La mañana del 16 de abril, el doctor Bernard Rieux, al salir de su habitación, tropezó con una rata muerta en medio del rellano de la escalera. En el primer momento no hizo más que apartar hacia un lado el animal y bajar sin preocuparse. Pero cuando llegó a la calle, se le ocurrió la idea de que aquella rata no debía quedar allí y volvió sobre sus pasos para advertir al portero. Ante la reacción del viejo Michel, vio más claro lo que su hallazgo tenía de insólito. La presencia de aquella rata muerta le había parecido únicamente extraña, mientras que para el portero constituía un verdadero escándalo. La posición del portero era categórica: en la casa no había ratas. El doctor tuvo que afirmarle que había una en el descansillo del primer piso, aparentemente muerta: la convicción de Michel quedó intacta. En la casa no había ratas; por lo tanto, alguien tenía que haberla traído de afuera. Así, pues, se trataba de una broma.

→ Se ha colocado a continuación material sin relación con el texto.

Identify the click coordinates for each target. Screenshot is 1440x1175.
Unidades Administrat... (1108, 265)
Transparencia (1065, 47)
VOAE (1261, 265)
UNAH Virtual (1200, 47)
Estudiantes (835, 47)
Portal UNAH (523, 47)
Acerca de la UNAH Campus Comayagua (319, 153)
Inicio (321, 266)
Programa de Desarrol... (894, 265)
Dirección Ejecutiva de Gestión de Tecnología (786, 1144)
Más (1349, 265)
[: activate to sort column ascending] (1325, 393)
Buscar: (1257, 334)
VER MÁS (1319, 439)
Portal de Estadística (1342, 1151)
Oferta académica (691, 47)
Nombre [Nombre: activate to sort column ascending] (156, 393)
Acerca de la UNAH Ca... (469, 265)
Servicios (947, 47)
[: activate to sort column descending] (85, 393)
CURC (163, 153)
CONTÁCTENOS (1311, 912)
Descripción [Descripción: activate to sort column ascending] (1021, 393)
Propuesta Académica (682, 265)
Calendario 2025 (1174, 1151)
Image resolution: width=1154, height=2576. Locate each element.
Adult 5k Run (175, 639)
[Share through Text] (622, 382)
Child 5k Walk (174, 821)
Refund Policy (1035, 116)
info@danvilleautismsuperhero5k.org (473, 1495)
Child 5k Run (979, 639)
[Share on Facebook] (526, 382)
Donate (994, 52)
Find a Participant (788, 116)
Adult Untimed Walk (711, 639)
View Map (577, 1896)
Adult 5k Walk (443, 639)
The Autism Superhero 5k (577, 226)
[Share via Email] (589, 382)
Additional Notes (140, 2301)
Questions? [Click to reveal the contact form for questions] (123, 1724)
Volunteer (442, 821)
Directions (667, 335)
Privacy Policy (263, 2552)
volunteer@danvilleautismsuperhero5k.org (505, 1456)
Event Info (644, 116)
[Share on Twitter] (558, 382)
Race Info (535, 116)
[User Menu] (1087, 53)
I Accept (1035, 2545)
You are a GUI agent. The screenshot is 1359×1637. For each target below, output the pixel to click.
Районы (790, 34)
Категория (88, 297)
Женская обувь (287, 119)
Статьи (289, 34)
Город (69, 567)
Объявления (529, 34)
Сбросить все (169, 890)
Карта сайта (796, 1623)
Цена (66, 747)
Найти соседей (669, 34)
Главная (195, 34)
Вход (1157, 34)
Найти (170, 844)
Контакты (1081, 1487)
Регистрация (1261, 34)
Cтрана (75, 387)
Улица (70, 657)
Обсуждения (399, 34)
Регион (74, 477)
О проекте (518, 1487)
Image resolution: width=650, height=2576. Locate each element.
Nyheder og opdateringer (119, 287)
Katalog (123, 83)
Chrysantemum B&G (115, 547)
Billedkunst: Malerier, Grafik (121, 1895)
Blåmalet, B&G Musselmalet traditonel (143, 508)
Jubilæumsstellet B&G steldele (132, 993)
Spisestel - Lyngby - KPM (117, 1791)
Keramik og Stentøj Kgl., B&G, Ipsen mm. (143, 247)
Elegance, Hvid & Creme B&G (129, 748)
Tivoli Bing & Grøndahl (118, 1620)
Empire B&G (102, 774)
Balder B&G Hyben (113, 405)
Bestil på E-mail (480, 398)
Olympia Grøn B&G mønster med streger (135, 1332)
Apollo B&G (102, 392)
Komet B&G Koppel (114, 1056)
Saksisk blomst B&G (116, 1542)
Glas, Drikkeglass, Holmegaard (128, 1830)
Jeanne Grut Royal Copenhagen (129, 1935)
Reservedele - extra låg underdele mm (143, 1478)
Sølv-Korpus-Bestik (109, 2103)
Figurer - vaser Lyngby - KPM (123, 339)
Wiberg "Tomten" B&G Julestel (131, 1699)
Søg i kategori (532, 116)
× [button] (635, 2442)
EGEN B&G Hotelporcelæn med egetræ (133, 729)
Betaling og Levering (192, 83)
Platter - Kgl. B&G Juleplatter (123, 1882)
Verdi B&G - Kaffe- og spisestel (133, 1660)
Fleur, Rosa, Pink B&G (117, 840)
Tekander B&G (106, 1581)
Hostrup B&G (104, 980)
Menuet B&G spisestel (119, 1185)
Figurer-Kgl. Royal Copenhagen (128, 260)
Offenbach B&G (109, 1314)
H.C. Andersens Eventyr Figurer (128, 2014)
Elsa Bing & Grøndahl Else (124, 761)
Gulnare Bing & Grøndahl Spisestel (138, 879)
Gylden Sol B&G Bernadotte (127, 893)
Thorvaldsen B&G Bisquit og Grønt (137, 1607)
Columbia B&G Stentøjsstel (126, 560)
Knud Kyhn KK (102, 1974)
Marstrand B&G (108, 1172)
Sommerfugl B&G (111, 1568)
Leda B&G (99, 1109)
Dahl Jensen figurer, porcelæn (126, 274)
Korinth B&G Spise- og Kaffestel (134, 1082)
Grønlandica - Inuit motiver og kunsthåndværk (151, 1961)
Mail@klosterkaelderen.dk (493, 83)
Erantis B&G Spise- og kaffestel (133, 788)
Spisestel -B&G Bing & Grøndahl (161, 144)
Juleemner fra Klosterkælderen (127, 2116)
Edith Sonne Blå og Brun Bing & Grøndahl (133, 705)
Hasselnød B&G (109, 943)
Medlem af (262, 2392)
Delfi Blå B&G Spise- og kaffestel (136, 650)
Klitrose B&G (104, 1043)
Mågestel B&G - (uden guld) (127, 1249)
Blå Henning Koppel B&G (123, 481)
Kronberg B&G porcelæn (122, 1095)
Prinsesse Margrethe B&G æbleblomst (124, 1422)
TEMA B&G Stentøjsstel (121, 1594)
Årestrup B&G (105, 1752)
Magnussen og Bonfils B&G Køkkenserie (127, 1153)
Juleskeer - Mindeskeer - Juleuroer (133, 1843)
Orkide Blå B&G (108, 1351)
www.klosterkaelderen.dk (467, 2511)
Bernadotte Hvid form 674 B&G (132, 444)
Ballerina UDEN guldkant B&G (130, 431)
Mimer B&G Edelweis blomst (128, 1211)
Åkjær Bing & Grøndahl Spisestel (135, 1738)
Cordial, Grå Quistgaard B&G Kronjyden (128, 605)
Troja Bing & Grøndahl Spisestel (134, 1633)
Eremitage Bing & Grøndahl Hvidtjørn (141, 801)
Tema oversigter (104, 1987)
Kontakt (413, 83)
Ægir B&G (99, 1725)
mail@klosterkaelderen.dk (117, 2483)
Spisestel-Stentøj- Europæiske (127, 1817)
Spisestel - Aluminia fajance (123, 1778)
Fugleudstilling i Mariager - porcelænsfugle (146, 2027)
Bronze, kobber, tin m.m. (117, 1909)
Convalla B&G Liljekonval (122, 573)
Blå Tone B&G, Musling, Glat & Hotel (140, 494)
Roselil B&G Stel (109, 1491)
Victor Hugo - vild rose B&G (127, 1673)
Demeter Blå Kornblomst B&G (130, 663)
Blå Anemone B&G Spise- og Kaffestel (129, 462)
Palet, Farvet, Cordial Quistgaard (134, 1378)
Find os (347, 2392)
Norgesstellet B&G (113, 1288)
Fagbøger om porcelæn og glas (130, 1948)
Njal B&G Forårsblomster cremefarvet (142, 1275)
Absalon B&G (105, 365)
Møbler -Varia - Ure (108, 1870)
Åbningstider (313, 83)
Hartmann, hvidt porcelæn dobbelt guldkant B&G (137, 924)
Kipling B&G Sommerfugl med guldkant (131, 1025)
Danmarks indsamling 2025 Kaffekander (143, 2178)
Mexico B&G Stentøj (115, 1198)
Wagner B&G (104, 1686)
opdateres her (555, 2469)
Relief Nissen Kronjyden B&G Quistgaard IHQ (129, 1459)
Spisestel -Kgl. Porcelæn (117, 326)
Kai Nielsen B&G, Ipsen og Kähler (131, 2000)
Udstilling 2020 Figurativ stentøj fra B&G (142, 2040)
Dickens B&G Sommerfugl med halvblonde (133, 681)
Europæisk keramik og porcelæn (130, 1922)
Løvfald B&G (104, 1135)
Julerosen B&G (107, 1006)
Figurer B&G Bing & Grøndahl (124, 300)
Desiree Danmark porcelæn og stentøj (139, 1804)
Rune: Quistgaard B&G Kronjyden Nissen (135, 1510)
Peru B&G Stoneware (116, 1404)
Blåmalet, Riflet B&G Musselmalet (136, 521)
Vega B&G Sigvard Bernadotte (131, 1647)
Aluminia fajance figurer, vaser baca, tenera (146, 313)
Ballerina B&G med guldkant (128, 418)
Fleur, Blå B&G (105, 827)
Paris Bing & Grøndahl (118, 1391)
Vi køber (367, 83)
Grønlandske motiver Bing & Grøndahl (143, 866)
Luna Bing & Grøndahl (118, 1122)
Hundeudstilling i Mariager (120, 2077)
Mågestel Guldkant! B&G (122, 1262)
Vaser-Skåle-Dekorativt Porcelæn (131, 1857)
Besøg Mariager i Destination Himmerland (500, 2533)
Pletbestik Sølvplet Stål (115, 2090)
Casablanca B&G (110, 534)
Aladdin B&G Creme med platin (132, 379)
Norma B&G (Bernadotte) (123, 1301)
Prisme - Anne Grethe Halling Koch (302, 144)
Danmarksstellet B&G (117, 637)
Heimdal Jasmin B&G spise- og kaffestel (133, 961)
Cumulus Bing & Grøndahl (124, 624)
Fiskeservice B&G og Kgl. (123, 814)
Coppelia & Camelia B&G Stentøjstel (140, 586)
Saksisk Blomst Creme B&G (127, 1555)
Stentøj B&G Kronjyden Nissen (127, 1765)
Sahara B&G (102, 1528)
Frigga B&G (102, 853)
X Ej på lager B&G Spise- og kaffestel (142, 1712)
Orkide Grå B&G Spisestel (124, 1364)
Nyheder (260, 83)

Aquella misma tarde Bernard Rieux estaba en el pasillo del inmueble, buscando sus llaves antes de subir a su piso, cuando vio surgir del fondo oscuro del corredor una rata de gran tamaño con el pelaje mojado, que andaba torpemente. El animal se detuvo, pareció buscar el equilibrio, echó a correr hacia el doctor, se detuvo otra vez, dio una vuelta sobre sí mismo lanzando un pequeño grito y cayó al fin, echando sangre por el hocico entreabierto. El doctor lo contempló un momento y subió a su casa. No era en la rata en lo que pensaba. Aquella sangre arrojada le llevaba de nuevo a su preocupación. Su mujer, enferma desde hacía un año, iba a partir al día siguiente para un lugar de montaña. La encontró acostada en su cuarto, como le tenía mandado. Así se preparaba para el esfuerzo del viaje. Le sonrió.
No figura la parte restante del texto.